Volume 2016 | Article ID 6212951 | https://doi.org/10.1155/2016/6212951

Support Vector Regression and Genetic Algorithm for HVAC Optimal Operation

Ching-Wei Chen¹and Yung-Chung Chang¹

Academic Editor: Marco Mussetta

Received11 Oct 2015

Revised18 Feb 2016

Accepted30 Mar 2016

Published21 Apr 2016

Abstract

This study covers records of various parameters affecting the power consumption of air-conditioning systems. Using the Support Vector Machine (SVM), the chiller power consumption model, secondary chilled water pump power consumption model, air handling unit fan power consumption model, and air handling unit load model were established. In addition, it was found that of the models all reached 0.998, and the training time was far shorter than that of the neural network. Through genetic programming, a combination of operating parameters with the least power consumption of air conditioning operation was searched. Moreover, the air handling unit load in line with the air conditioning cooling load was predicted. The experimental results show that for the combination of operating parameters with the least power consumption in line with the cooling load obtained through genetic algorithm search, the power consumption of the air conditioning systems under said combination of operating parameters was reduced by 22% compared to the fixed operating parameters, thus indicating significant energy efficiency.

1. Introduction

Conventional chillers require the highest power consumption among components of air conditioning systems. In recent years, with the availability of numerous studies on chiller efficiency, chillers have continued to become more energy efficient [1–3]; relatively, the power consumption ratios of pumps and fans have become higher. In addition, central air conditioning system control involves greater complexity, as a centralized air conditioning system comes with many ancillary parts. Therefore, the operating efficiency of pumps and fans has particular importance. The main subject of discussion in this paper is how to achieve optimized control of water and air loop load changes through gear control. Through the thermal load balance equation of the air handling unit, the relationship between the load and relevant variables was established [4]. In this equation, the variables include the operating parameters of chiller, pump, and air handling unit. In other words, optimized operation of these three types of equipment can be simultaneously taken into consideration. Through the powerful search capacity of genetic algorithm [5–7], the optimized combination of outlet temperature of chilled water, the air flow of air handling unit, and secondary chilled water flow was searched simultaneously to obtain the least power consumption for cooling load.
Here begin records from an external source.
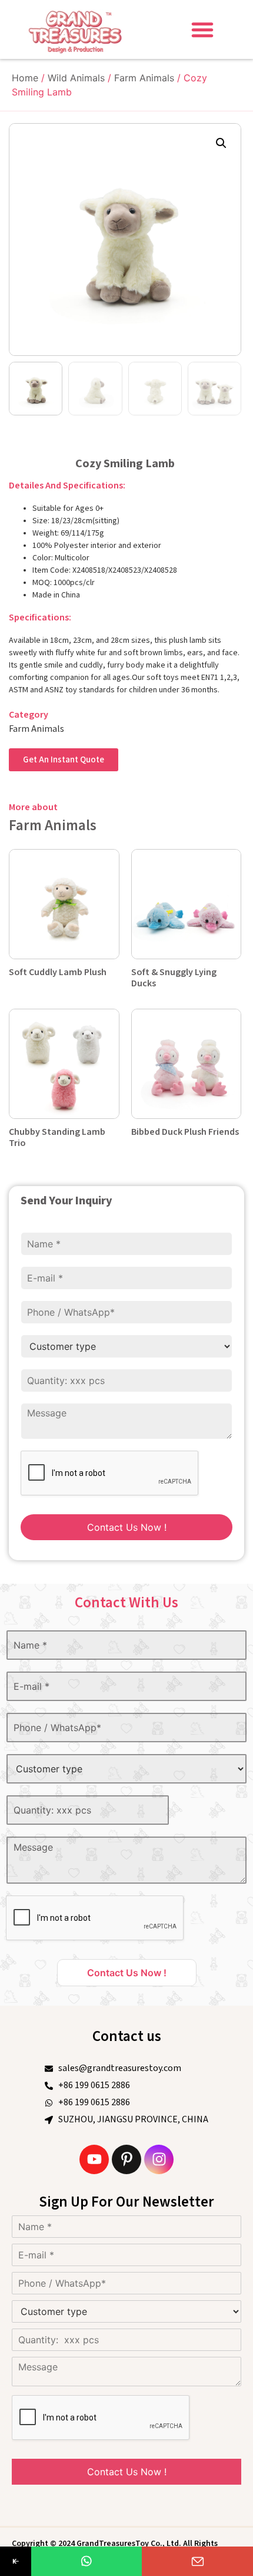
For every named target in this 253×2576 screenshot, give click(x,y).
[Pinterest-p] (126, 2159)
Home (25, 78)
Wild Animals (76, 78)
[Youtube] (94, 2159)
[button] (202, 29)
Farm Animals (144, 78)
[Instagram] (159, 2159)
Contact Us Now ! (127, 1527)
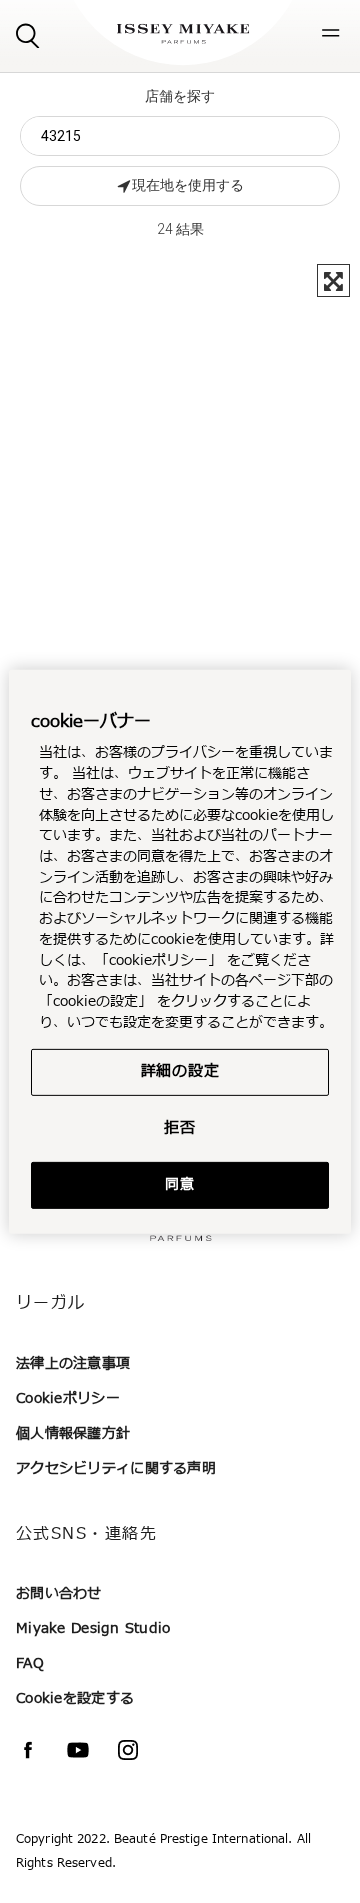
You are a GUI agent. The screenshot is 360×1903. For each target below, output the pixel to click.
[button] (331, 33)
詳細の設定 (180, 1070)
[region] (180, 951)
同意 (179, 1184)
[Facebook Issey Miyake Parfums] (28, 1750)
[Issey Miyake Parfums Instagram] (128, 1750)
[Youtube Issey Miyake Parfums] (78, 1750)
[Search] (28, 34)
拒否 (180, 1127)
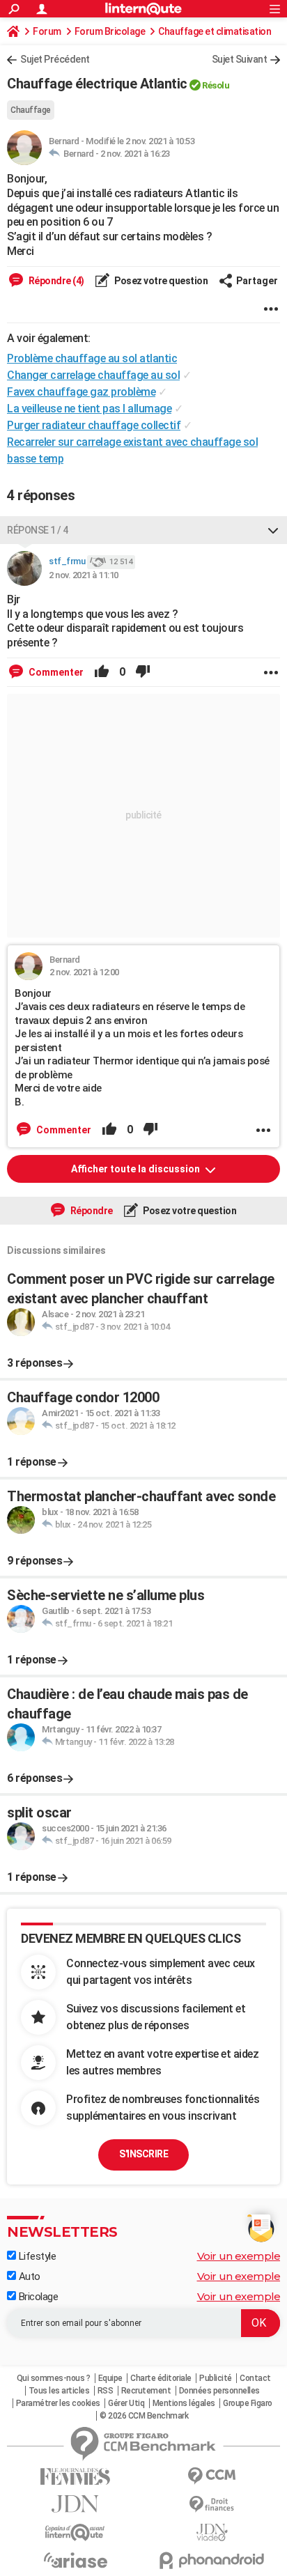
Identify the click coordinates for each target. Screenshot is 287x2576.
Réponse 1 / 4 (37, 530)
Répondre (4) (55, 280)
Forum (47, 31)
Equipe (110, 2378)
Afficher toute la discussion (136, 1168)
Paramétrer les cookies (58, 2403)
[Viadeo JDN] (212, 2532)
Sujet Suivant (239, 59)
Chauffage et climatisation (214, 31)
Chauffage (30, 110)
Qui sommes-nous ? (54, 2378)
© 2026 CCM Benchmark (144, 2416)
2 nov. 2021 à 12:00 (84, 972)
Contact (255, 2378)
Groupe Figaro (247, 2403)
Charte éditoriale (161, 2378)
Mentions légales (184, 2403)
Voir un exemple (239, 2256)
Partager (257, 280)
Schwedler and Bradley [8] proposed the correlations among chiller power consumption, air conditioning load, condenser, and outlet temperature of chilled water when the operating characteristics of each chiller vary. The average loading method was adopted to control and solve the optimized load distribution and chilled water temperature setting point of the chiller [9–11]. Through chilled water flow control, the water saving effect can be enhanced. Lu et al. [12] put forth a comprehensive optimized control method, where the influential relationships among all controllable variables and objective functions in the system were expressed using mathematical equations and the best control setting point among them was found. Ding and Xianzhong [13] suggested using linear regression to establish a load prediction model. On the other hand, Yao et al. [14] mentioned the use of the RBF neural network to establish a prediction model. Chang et al. [15] proposed using the cubic polynomial equation to express the performance curve of the chiller and using the gradient method to engage in chiller load distribution optimization in order to obtain the least total power consumption. Beghi et al. [16] used the multiobjective genetic algorithm to propose ways to manage energy saving of multiple sets of chiller systems.
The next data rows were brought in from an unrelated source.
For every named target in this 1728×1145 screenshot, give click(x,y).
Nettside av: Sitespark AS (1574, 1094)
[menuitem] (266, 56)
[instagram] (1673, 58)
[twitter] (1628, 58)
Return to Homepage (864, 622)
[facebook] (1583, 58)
In this paper, the chiller, chilled water pump loop, and air handling unit air loop were integrated and controlled. Then, the air handling unit thermal balance equation was adopted to serve as a reference for setting outlet temperature of chilled water, air flow, and chilled water flow. The power consumption model established through the neural network and SVM replaced the model established through linear regression [17–20]. Finally, genetic algorithm was conjunctively used to search the optimized setting values of the three variables in order to obtain the least power consumption of the equipment under the various load conditions.

2. System Structure

Figure 1 illustrates the basic configuration of an air handling unit. The air handling unit can be divided into air loop and chilled water loop. The principle of cycling involves transmitting the indoor cooling load to the chilled water. Then, through the chilled water pump, the chilled water that has undergone thermal exchange is sent back to the chiller to complete one cycle. Based on the thermal balance equation of the air handling unit, we can express the air handling unit load equation as [21] The empirical parameters, , , and , need to be identified from experiment data.
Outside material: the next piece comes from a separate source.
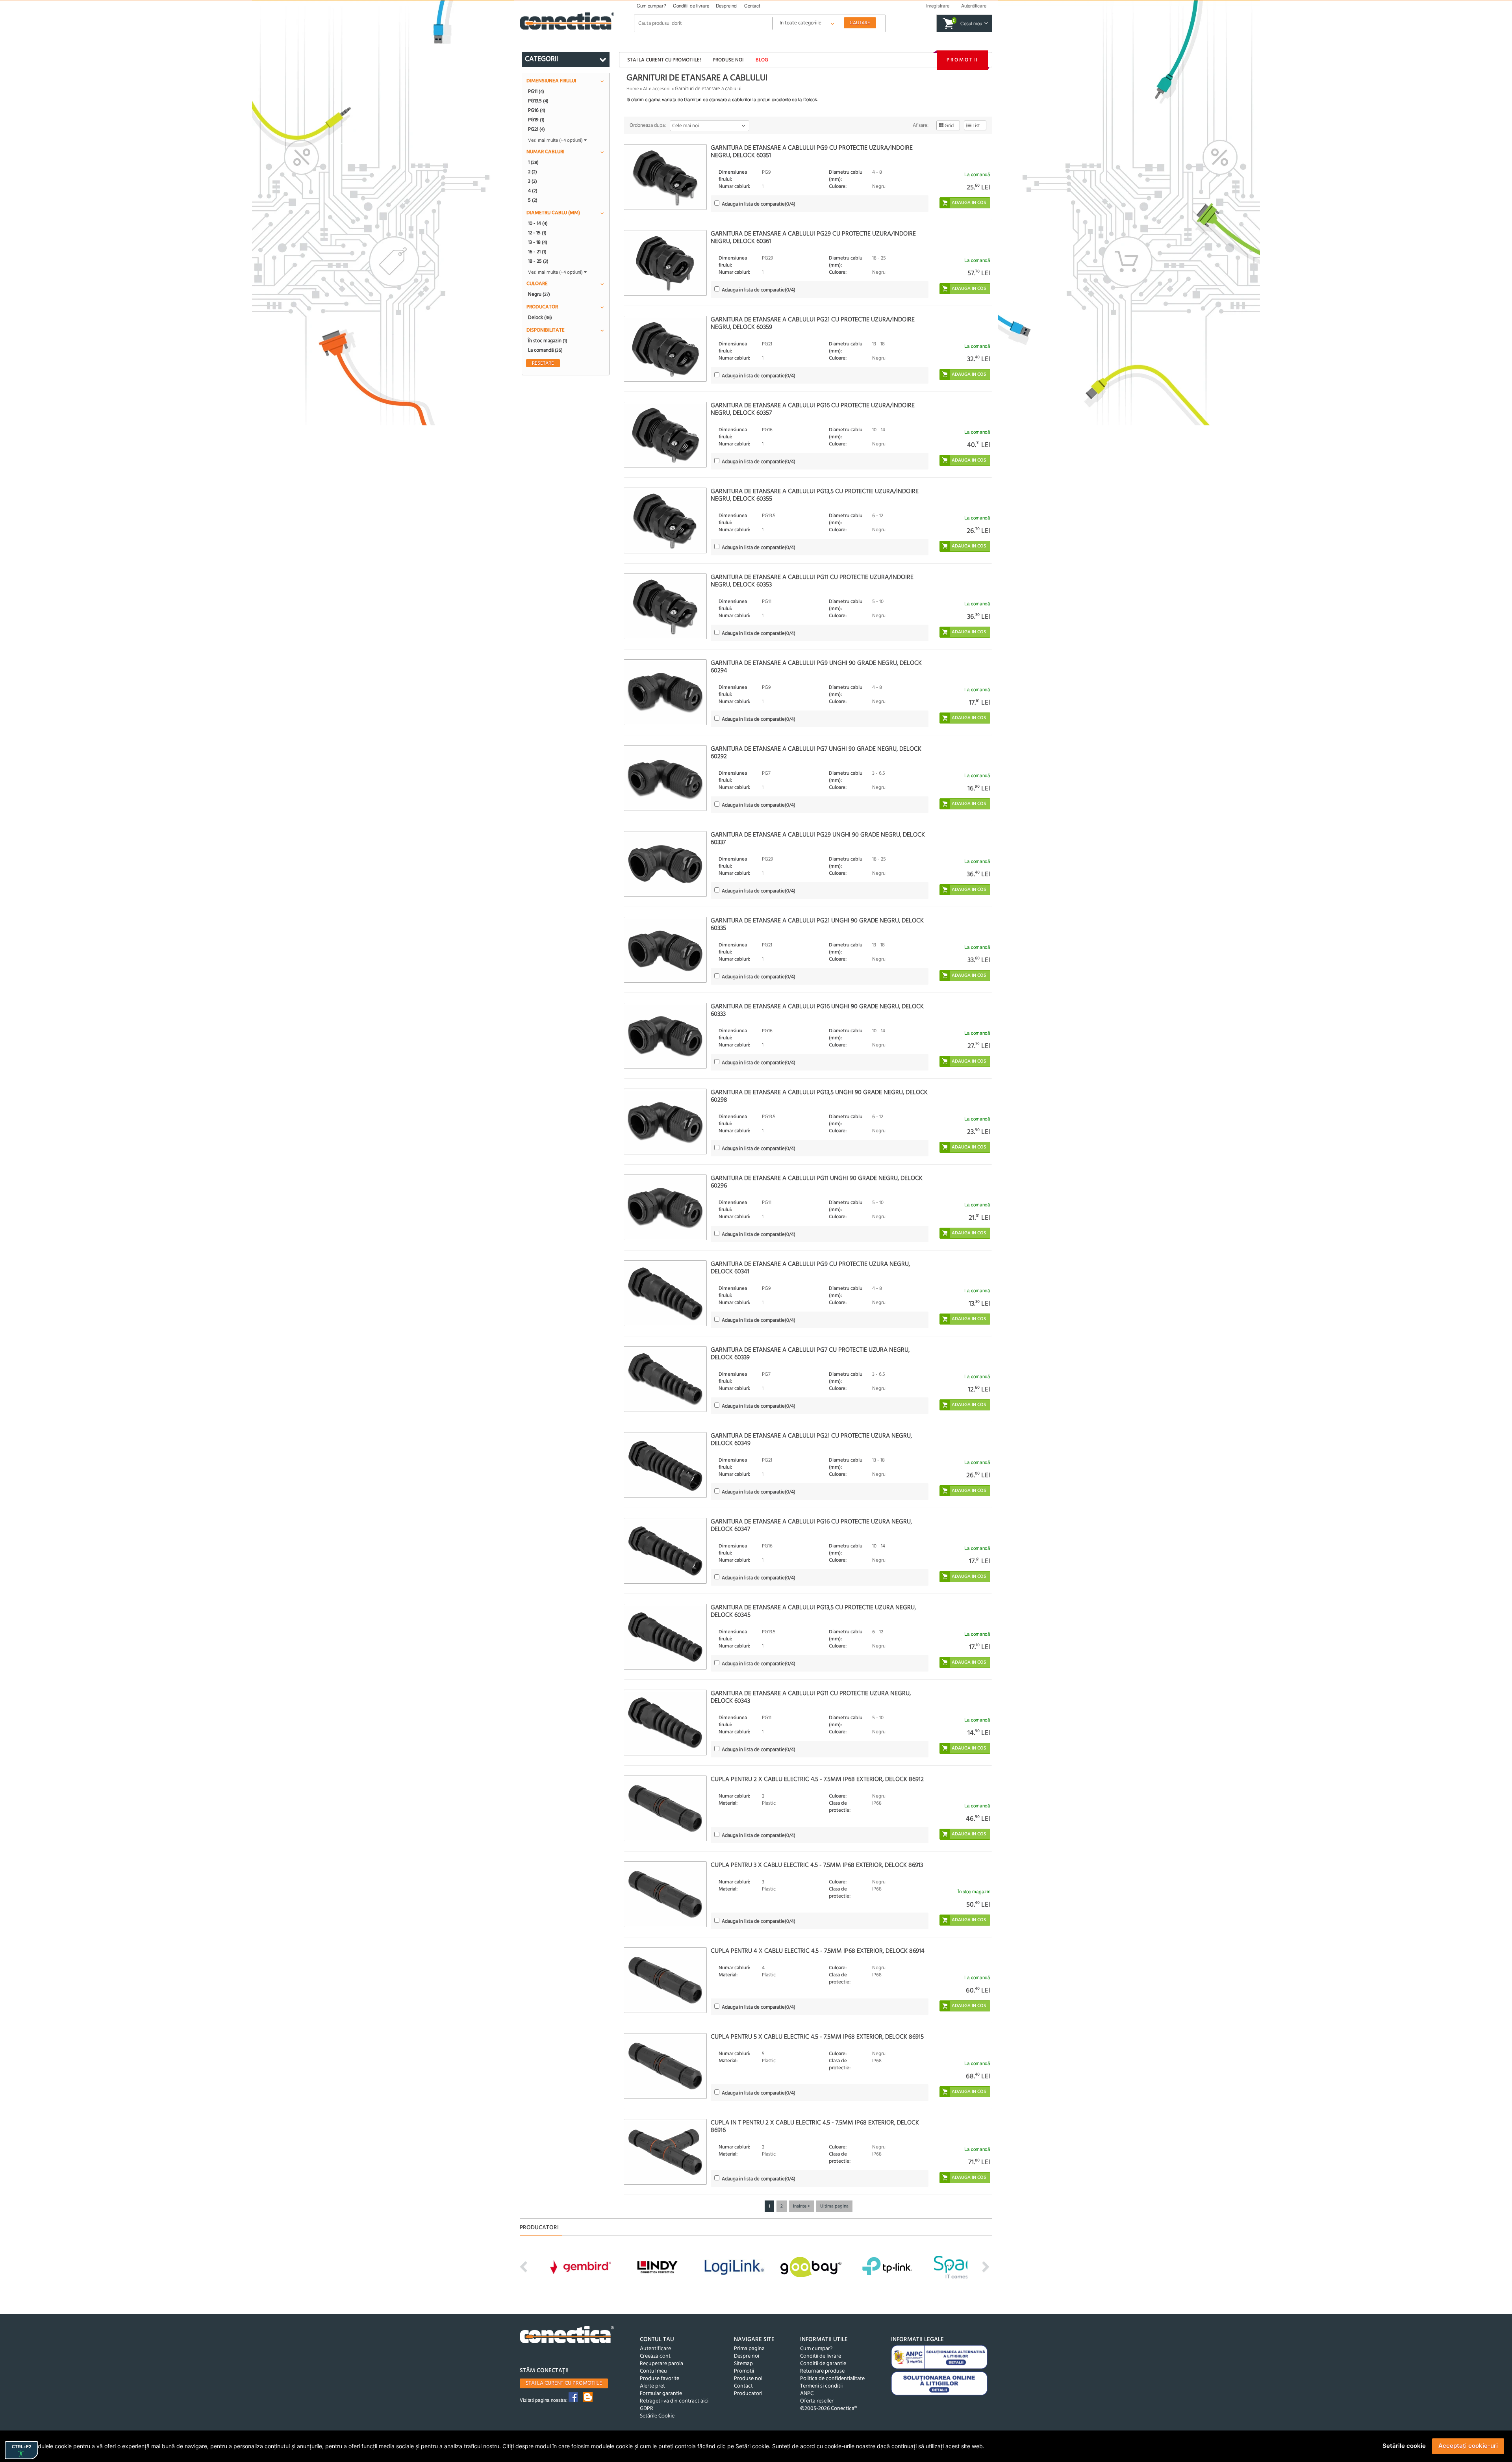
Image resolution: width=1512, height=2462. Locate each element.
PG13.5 (538, 101)
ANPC (806, 2393)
The chiller power consumption, through the multiple regression [22], can be expressed as the following equation:

The air handling unit fan power consumption and the pump power consumption have a cubic relationship with air handling unit air flow and chilled water flow [23], which can be expressed as the following equations through multiple regression: The empirical parameters, , , and , are acquired from regression analysis.

The three operating parameters of the air conditioning system: outlet temperature of chilled water of chiller (), secondary chilled water flow (), and air handling unit air flow () affect the power consumption of the chiller (), secondary water pump power consumption (), and air handling unit power consumption (). When the same load is provided by the air conditioning system, the three operating parameters will have multiple combinations. The methodology is shown in Figure 2.

3. Support Vector Machine (SVM) and Support Vector Regression (SVR)

Although many methods have been used to predict the power consumption models of chillers [24], the SVM, compared to the neural network, is a relatively newer artificial intelligence classification method. Through the correlational relationships of the independent variables and dependent variables, low-dimensional vector spaces are projected to high-dimensional vector spaces. Unlike the neural network, there is no need to carry out the massive calculations of the hidden layers during model training, thus greatly reducing training time. The disadvantage of excessive learning can also be prevented in nonlinear data classification. In terms of classification, the SVM can be divided into linear SVM and nonlinear SVM [25, 26]. In this study, we use nonlinear SVM to do regression.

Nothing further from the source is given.